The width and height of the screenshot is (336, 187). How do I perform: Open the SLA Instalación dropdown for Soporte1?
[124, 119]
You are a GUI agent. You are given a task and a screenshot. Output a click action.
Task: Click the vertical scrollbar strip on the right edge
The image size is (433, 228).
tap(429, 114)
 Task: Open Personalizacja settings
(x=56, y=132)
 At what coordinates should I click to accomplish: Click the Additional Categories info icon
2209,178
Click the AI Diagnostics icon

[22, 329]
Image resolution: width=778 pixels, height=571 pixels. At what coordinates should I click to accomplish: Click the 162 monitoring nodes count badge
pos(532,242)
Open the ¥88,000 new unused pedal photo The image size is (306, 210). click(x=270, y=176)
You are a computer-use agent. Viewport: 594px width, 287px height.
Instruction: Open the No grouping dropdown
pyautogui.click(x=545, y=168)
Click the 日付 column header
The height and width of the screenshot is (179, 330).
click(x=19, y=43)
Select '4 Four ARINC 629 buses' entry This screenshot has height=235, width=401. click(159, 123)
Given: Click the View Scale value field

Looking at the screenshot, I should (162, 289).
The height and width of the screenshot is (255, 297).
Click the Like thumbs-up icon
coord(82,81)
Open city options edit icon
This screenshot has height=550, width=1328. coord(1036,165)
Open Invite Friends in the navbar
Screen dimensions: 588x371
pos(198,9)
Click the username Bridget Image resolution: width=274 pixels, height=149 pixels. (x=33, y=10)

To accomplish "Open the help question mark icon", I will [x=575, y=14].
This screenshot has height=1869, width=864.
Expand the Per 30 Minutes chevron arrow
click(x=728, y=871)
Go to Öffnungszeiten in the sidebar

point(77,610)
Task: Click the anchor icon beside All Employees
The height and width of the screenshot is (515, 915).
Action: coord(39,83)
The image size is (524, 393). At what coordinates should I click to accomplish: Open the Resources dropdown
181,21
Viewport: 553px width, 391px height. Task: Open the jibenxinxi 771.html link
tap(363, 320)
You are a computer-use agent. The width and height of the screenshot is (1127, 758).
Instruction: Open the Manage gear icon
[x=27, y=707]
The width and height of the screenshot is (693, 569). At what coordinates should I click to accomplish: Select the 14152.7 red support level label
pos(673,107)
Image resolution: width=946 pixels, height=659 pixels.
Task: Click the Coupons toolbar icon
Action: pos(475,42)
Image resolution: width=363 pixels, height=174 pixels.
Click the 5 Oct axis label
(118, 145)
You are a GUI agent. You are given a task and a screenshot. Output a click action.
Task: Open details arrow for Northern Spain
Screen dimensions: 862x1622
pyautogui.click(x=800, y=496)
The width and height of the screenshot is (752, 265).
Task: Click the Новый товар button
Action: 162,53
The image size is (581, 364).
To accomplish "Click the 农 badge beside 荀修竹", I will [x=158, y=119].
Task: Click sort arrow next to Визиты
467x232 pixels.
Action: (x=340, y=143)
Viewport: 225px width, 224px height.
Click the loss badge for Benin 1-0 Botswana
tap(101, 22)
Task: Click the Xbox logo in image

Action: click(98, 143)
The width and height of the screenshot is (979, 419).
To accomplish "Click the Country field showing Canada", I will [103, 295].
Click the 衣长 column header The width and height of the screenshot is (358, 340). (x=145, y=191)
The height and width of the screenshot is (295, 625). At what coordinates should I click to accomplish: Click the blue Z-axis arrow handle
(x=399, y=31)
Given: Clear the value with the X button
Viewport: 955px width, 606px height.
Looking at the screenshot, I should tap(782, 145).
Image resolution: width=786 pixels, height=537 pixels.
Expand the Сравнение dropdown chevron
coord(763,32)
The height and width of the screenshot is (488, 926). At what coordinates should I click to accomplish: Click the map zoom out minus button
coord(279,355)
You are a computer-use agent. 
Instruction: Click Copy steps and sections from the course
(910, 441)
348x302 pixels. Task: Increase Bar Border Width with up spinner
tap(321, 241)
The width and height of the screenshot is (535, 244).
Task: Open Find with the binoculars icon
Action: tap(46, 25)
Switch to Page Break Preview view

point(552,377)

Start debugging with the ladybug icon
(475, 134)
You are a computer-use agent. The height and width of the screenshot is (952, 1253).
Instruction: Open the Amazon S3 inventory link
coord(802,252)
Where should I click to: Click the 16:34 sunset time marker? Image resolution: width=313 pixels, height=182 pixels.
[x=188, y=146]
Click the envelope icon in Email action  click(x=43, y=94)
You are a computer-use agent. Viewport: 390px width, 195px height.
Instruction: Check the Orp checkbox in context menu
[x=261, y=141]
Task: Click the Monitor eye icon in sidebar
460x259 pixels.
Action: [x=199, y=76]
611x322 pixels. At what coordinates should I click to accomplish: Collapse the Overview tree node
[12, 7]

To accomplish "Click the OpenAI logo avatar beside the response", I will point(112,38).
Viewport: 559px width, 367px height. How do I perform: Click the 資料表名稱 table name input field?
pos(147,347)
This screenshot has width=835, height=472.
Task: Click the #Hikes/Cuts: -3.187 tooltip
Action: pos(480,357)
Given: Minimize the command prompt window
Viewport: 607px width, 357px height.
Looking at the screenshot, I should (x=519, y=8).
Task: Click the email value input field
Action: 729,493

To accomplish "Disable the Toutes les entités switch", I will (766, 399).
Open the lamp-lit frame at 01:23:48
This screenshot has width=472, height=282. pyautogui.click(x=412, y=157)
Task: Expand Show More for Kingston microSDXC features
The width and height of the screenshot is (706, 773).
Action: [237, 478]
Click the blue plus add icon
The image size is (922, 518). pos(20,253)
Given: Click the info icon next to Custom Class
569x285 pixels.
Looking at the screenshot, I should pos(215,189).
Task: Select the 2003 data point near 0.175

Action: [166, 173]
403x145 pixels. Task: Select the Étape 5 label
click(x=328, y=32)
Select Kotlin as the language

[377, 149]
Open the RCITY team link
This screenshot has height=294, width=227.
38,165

- - -

Aim of the task: Repeat the records verbatim, every one of them.

Output of the exercise:
The width and height of the screenshot is (336, 187). How do I perform: Open the SLA Instalación dropdown for Soporte1?
[124, 119]
You are a GUI agent. You are given a task and a screenshot. Output a click action.
Task: Click the vertical scrollbar strip on the right edge
The image size is (433, 228).
tap(429, 114)
 Task: Open Personalizacja settings
(x=56, y=132)
 At what coordinates should I click to accomplish: Click the Additional Categories info icon
2209,178
Click the AI Diagnostics icon

[22, 329]
Image resolution: width=778 pixels, height=571 pixels. At what coordinates should I click to accomplish: Click the 162 monitoring nodes count badge
pos(532,242)
Open the ¥88,000 new unused pedal photo The image size is (306, 210). click(x=270, y=176)
You are a computer-use agent. Viewport: 594px width, 287px height.
Instruction: Open the No grouping dropdown
pyautogui.click(x=545, y=168)
Click the 日付 column header
The height and width of the screenshot is (179, 330).
click(x=19, y=43)
Select '4 Four ARINC 629 buses' entry This screenshot has height=235, width=401. click(159, 123)
Given: Click the View Scale value field

Looking at the screenshot, I should (162, 289).
The height and width of the screenshot is (255, 297).
Click the Like thumbs-up icon
coord(82,81)
Open city options edit icon
This screenshot has height=550, width=1328. coord(1036,165)
Open Invite Friends in the navbar
Screen dimensions: 588x371
pos(198,9)
Click the username Bridget Image resolution: width=274 pixels, height=149 pixels. (x=33, y=10)

To accomplish "Open the help question mark icon", I will [x=575, y=14].
This screenshot has height=1869, width=864.
Expand the Per 30 Minutes chevron arrow
click(x=728, y=871)
Go to Öffnungszeiten in the sidebar

point(77,610)
Task: Click the anchor icon beside All Employees
The height and width of the screenshot is (515, 915).
Action: coord(39,83)
The image size is (524, 393). At what coordinates should I click to accomplish: Open the Resources dropdown
181,21
Viewport: 553px width, 391px height. Task: Open the jibenxinxi 771.html link
tap(363, 320)
You are a computer-use agent. The width and height of the screenshot is (1127, 758).
Instruction: Open the Manage gear icon
[x=27, y=707]
The width and height of the screenshot is (693, 569). At what coordinates should I click to accomplish: Select the 14152.7 red support level label
pos(673,107)
Image resolution: width=946 pixels, height=659 pixels.
Task: Click the Coupons toolbar icon
Action: pos(475,42)
Image resolution: width=363 pixels, height=174 pixels.
Click the 5 Oct axis label
(118, 145)
You are a GUI agent. You are given a task and a screenshot. Output a click action.
Task: Open details arrow for Northern Spain
Screen dimensions: 862x1622
pyautogui.click(x=800, y=496)
The width and height of the screenshot is (752, 265).
Task: Click the Новый товар button
Action: 162,53
The image size is (581, 364).
To accomplish "Click the 农 badge beside 荀修竹", I will [x=158, y=119].
Task: Click sort arrow next to Визиты
467x232 pixels.
Action: (x=340, y=143)
Viewport: 225px width, 224px height.
Click the loss badge for Benin 1-0 Botswana
tap(101, 22)
Task: Click the Xbox logo in image

Action: click(98, 143)
The width and height of the screenshot is (979, 419).
To accomplish "Click the Country field showing Canada", I will [103, 295].
Click the 衣长 column header The width and height of the screenshot is (358, 340). (x=145, y=191)
The height and width of the screenshot is (295, 625). At what coordinates should I click to accomplish: Click the blue Z-axis arrow handle
(x=399, y=31)
Given: Clear the value with the X button
Viewport: 955px width, 606px height.
Looking at the screenshot, I should tap(782, 145).
Image resolution: width=786 pixels, height=537 pixels.
Expand the Сравнение dropdown chevron
coord(763,32)
The height and width of the screenshot is (488, 926). At what coordinates should I click to accomplish: Click the map zoom out minus button
coord(279,355)
You are a computer-use agent. 
Instruction: Click Copy steps and sections from the course
(910, 441)
348x302 pixels. Task: Increase Bar Border Width with up spinner
tap(321, 241)
The width and height of the screenshot is (535, 244).
Task: Open Find with the binoculars icon
Action: tap(46, 25)
Switch to Page Break Preview view

point(552,377)

Start debugging with the ladybug icon
(475, 134)
You are a computer-use agent. The height and width of the screenshot is (952, 1253).
Instruction: Open the Amazon S3 inventory link
coord(802,252)
Where should I click to: Click the 16:34 sunset time marker? Image resolution: width=313 pixels, height=182 pixels.
[x=188, y=146]
Click the envelope icon in Email action  click(x=43, y=94)
You are a computer-use agent. Viewport: 390px width, 195px height.
Instruction: Check the Orp checkbox in context menu
[x=261, y=141]
Task: Click the Monitor eye icon in sidebar
460x259 pixels.
Action: [x=199, y=76]
611x322 pixels. At what coordinates should I click to accomplish: Collapse the Overview tree node
[12, 7]

To accomplish "Click the OpenAI logo avatar beside the response", I will point(112,38).
Viewport: 559px width, 367px height. How do I perform: Click the 資料表名稱 table name input field?
pos(147,347)
This screenshot has width=835, height=472.
Task: Click the #Hikes/Cuts: -3.187 tooltip
Action: pos(480,357)
Given: Minimize the command prompt window
Viewport: 607px width, 357px height.
Looking at the screenshot, I should (x=519, y=8).
Task: Click the email value input field
Action: 729,493

To accomplish "Disable the Toutes les entités switch", I will (766, 399).
Open the lamp-lit frame at 01:23:48
This screenshot has width=472, height=282. pyautogui.click(x=412, y=157)
Task: Expand Show More for Kingston microSDXC features
The width and height of the screenshot is (706, 773).
Action: [237, 478]
Click the blue plus add icon
The image size is (922, 518). pos(20,253)
Given: Click the info icon next to Custom Class
569x285 pixels.
Looking at the screenshot, I should pos(215,189).
Task: Select the 2003 data point near 0.175

Action: [166, 173]
403x145 pixels. Task: Select the Étape 5 label
click(x=328, y=32)
Select Kotlin as the language

[377, 149]
Open the RCITY team link
This screenshot has height=294, width=227.
38,165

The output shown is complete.